Data entries:
————
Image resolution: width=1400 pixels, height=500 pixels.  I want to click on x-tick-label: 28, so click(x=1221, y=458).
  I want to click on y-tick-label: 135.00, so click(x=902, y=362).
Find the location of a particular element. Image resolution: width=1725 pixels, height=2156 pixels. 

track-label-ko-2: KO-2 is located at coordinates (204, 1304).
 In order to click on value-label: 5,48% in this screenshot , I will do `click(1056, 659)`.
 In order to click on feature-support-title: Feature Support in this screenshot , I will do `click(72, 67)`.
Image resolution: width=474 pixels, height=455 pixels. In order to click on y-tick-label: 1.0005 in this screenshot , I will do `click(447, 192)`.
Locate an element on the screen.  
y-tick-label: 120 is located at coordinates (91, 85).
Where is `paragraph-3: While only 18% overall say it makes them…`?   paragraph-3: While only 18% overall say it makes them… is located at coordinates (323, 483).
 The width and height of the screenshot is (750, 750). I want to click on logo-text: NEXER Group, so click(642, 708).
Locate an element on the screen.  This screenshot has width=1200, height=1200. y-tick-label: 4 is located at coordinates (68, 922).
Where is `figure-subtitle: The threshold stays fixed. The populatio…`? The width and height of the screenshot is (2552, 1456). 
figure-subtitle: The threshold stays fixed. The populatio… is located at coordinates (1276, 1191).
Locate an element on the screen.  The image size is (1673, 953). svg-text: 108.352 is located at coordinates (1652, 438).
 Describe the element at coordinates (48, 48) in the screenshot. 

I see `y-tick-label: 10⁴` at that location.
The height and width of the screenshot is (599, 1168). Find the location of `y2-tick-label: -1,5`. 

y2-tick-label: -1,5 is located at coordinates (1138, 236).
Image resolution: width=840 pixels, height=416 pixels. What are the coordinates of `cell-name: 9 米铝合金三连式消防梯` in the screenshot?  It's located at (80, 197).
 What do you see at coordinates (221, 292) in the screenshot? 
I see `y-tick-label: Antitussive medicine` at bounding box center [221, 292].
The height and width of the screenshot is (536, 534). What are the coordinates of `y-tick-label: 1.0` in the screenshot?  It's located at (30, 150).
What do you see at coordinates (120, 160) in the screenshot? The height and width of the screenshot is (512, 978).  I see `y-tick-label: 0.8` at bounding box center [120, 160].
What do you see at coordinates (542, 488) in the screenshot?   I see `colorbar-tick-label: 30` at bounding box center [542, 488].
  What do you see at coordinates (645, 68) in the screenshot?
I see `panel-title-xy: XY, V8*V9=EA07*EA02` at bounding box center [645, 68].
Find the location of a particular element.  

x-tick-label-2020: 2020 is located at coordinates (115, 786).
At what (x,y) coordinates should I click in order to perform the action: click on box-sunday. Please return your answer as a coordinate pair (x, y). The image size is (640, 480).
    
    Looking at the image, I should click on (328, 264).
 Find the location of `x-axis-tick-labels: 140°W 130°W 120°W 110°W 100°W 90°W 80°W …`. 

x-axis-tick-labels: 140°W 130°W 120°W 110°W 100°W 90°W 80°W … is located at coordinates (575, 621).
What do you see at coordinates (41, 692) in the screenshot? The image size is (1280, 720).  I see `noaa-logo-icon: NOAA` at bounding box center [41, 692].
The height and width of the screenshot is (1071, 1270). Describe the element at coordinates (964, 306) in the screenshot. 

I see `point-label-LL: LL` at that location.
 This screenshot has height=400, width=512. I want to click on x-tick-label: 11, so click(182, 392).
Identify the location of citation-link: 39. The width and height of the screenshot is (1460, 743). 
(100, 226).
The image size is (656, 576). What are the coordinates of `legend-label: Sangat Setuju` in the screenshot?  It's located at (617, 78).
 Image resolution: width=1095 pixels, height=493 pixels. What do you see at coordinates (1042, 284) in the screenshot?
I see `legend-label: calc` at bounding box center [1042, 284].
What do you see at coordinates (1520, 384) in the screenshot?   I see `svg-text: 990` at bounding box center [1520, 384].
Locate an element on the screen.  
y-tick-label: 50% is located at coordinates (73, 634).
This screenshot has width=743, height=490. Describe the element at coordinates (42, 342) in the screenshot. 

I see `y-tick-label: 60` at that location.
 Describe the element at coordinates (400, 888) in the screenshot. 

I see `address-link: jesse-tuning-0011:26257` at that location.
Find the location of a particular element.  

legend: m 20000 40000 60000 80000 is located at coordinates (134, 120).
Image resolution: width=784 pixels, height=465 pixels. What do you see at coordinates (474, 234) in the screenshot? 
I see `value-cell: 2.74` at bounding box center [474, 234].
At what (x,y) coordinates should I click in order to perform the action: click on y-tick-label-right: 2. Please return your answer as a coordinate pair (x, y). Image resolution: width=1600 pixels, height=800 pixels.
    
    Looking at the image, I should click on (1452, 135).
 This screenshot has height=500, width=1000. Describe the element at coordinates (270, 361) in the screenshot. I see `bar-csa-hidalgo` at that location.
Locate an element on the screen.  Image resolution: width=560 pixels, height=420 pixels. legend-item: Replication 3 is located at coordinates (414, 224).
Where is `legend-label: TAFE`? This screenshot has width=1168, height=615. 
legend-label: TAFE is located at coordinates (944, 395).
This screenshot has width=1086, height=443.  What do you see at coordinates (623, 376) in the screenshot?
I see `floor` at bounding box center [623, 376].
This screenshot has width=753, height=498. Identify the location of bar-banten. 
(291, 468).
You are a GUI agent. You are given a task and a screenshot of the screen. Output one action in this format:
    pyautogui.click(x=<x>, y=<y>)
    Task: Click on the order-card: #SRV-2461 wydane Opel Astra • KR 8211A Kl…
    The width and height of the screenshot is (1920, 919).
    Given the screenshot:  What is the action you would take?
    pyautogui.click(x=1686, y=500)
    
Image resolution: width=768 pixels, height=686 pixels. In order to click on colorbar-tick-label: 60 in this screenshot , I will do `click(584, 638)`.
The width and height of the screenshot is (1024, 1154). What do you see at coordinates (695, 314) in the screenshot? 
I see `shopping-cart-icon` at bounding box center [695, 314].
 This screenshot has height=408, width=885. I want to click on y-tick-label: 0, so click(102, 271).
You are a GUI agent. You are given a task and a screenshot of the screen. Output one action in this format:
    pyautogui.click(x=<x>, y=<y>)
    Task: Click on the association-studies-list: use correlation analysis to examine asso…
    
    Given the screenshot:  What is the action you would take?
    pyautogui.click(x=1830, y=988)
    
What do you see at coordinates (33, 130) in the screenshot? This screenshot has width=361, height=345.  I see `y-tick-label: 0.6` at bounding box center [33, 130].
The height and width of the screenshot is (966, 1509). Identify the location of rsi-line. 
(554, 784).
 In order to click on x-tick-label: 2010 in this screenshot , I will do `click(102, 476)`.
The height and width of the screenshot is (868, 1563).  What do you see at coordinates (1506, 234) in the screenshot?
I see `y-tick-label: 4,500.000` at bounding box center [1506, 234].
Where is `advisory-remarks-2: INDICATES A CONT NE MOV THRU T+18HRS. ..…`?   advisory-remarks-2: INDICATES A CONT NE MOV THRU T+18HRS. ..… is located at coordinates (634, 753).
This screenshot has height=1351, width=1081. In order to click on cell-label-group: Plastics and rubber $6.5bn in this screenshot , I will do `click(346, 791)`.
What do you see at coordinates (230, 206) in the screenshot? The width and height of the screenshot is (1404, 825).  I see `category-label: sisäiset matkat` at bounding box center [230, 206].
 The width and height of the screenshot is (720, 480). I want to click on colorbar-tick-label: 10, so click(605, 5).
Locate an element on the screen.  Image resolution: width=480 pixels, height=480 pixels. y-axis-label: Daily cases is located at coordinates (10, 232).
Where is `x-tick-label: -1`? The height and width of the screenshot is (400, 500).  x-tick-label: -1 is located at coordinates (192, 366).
————
EXERCISE REQUIREMENTS: Identify every line in the entries above that contains the word "figure", and copy each of those lines in full.

EXERCISE ANSWER:
Where is `figure-subtitle: The threshold stays fixed. The populatio…`? The width and height of the screenshot is (2552, 1456). 
figure-subtitle: The threshold stays fixed. The populatio… is located at coordinates (1276, 1191).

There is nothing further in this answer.